LISTED RECORDS
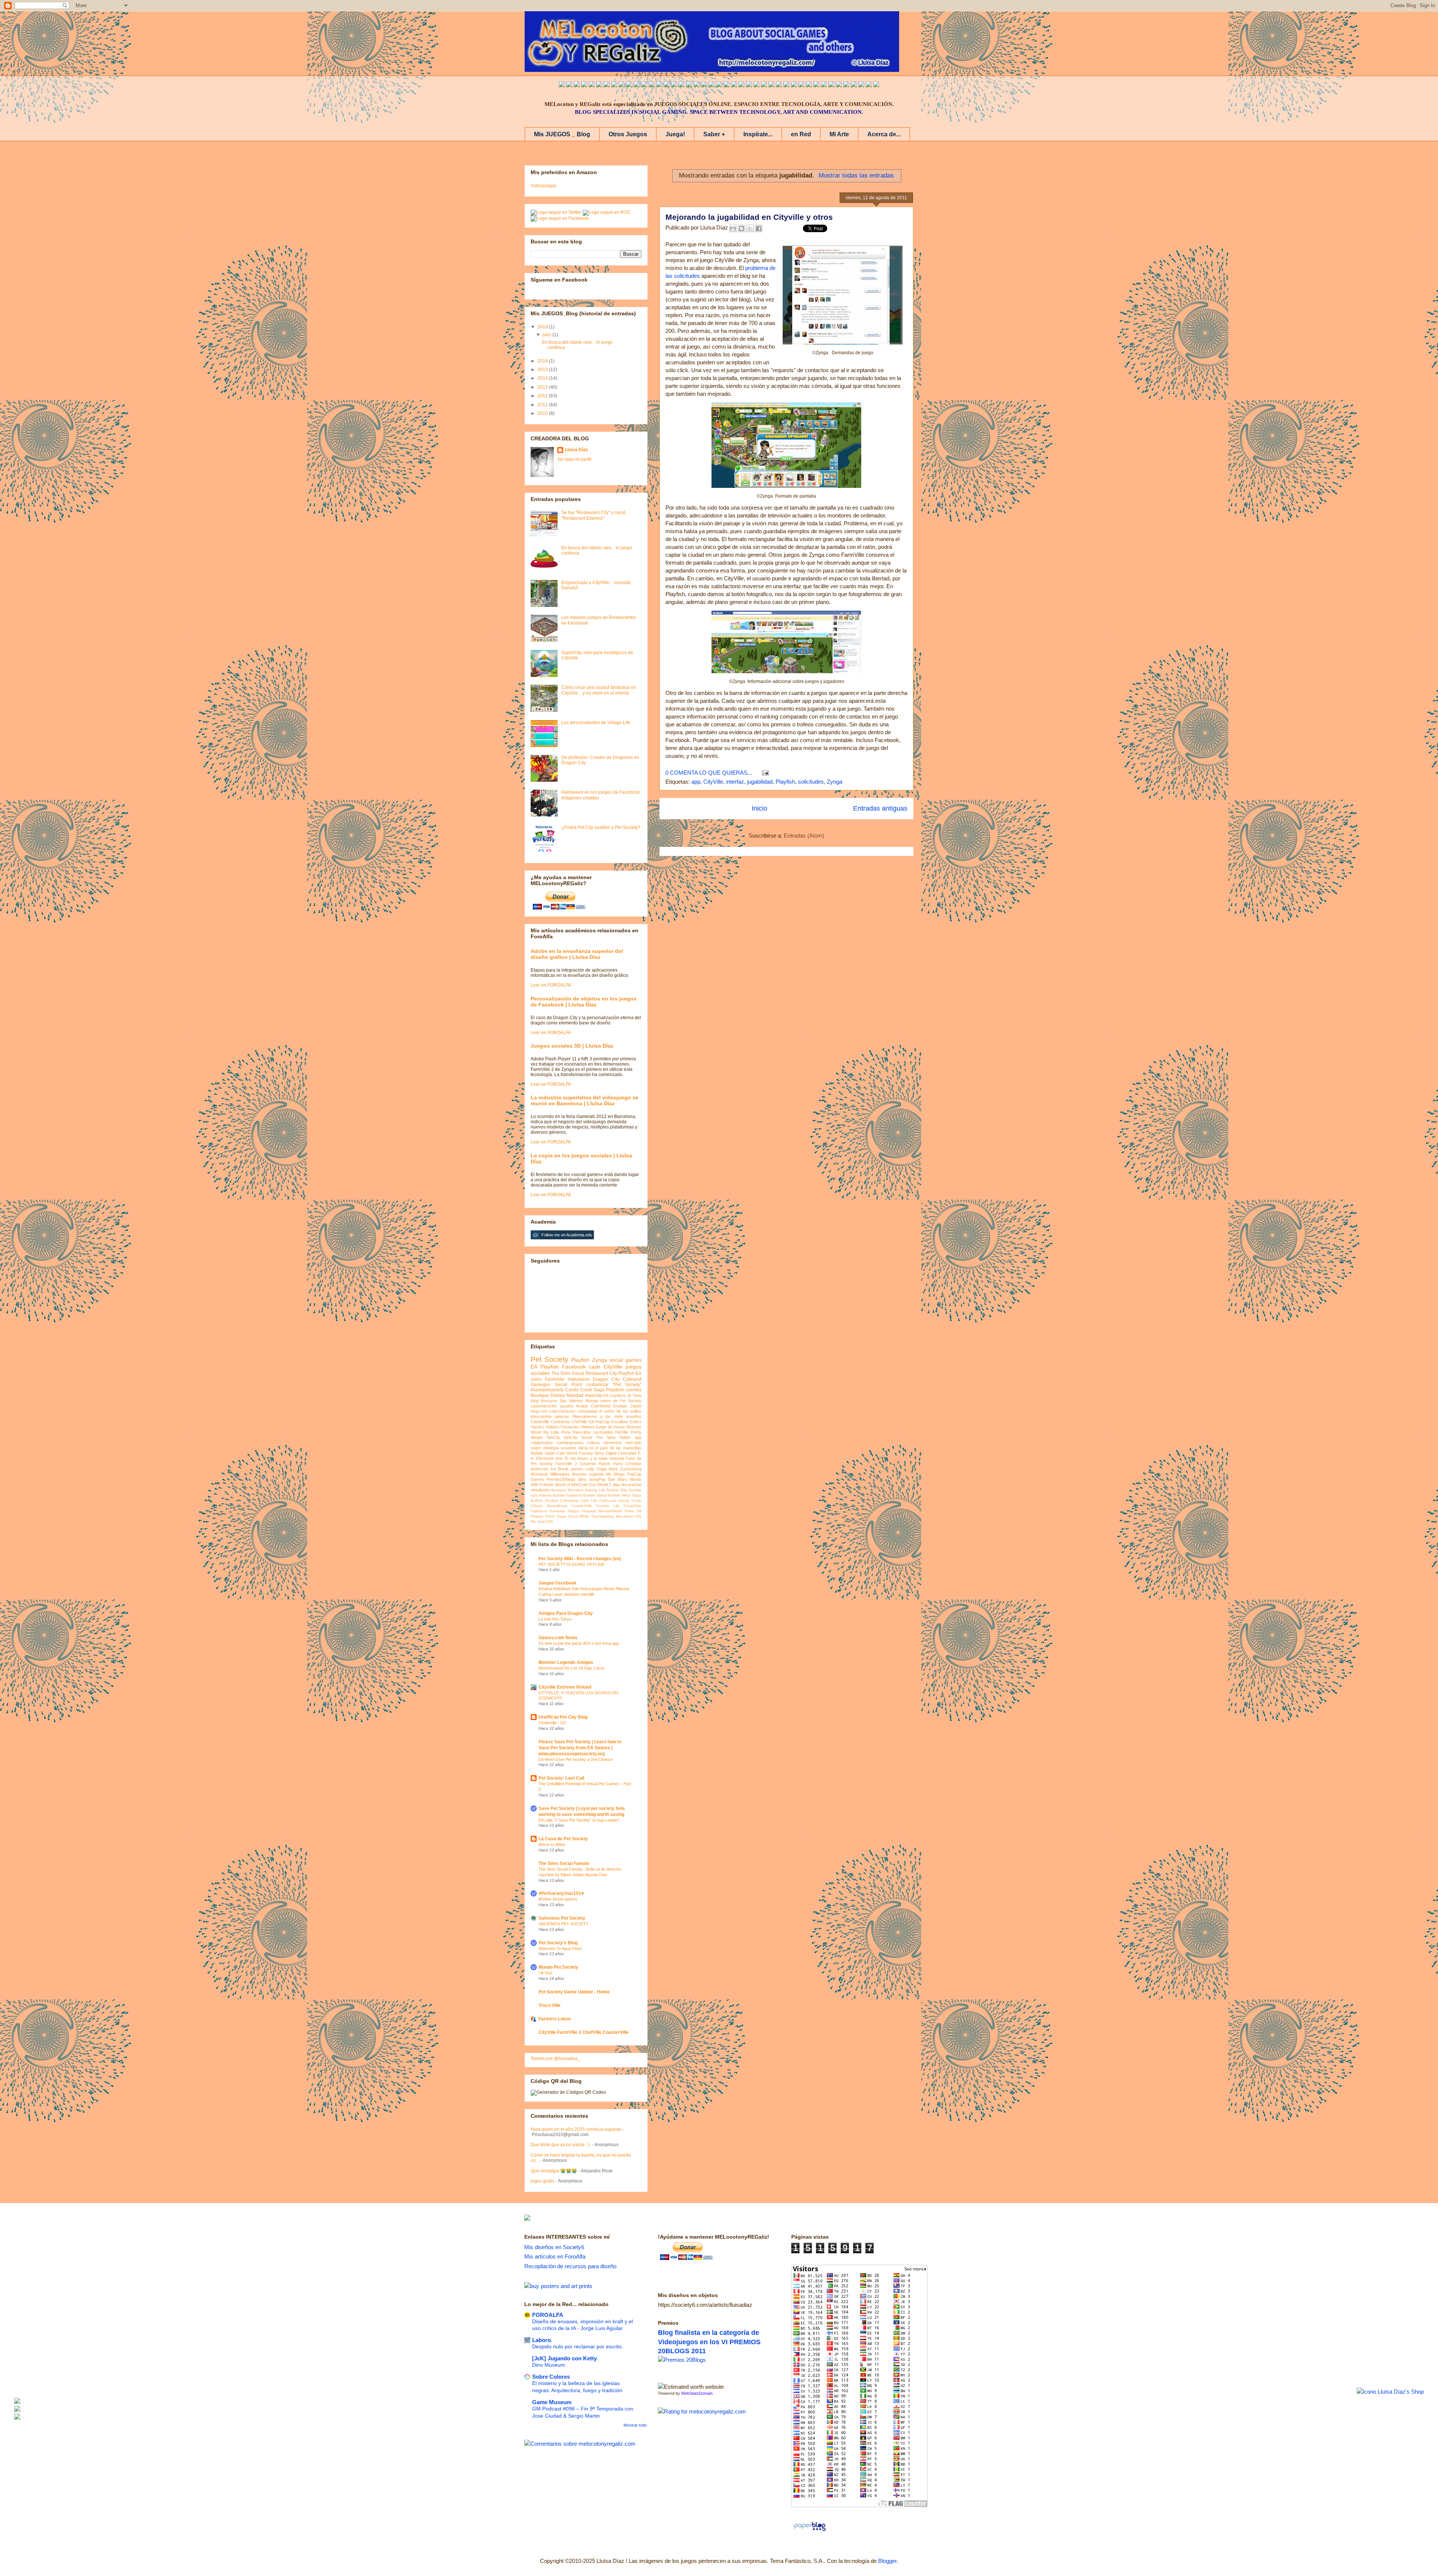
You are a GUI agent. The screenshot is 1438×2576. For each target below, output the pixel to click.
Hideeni (587, 1427)
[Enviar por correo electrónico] (733, 228)
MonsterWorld (610, 1511)
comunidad (587, 1411)
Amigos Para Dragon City (566, 1613)
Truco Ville (550, 2005)
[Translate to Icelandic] (749, 85)
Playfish (785, 781)
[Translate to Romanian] (794, 85)
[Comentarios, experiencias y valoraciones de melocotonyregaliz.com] (579, 2443)
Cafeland (632, 1379)
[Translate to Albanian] (734, 85)
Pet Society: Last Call (561, 1778)
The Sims (606, 1437)
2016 (543, 361)
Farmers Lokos (555, 2018)
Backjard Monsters (567, 1490)
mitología (551, 1448)
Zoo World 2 (600, 1484)
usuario (566, 1406)
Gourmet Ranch (595, 1463)
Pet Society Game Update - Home (574, 1992)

TASK
The answer should be the exact lines running from the line containing "Zoo World 2 (600, 1484)" to the last line of the entries, with nothing else.

TASK ANSWER
Zoo World 2 (600, 1484)
usuario (566, 1406)
Gourmet Ranch (595, 1463)
Pet Society Game Update - Home (574, 1992)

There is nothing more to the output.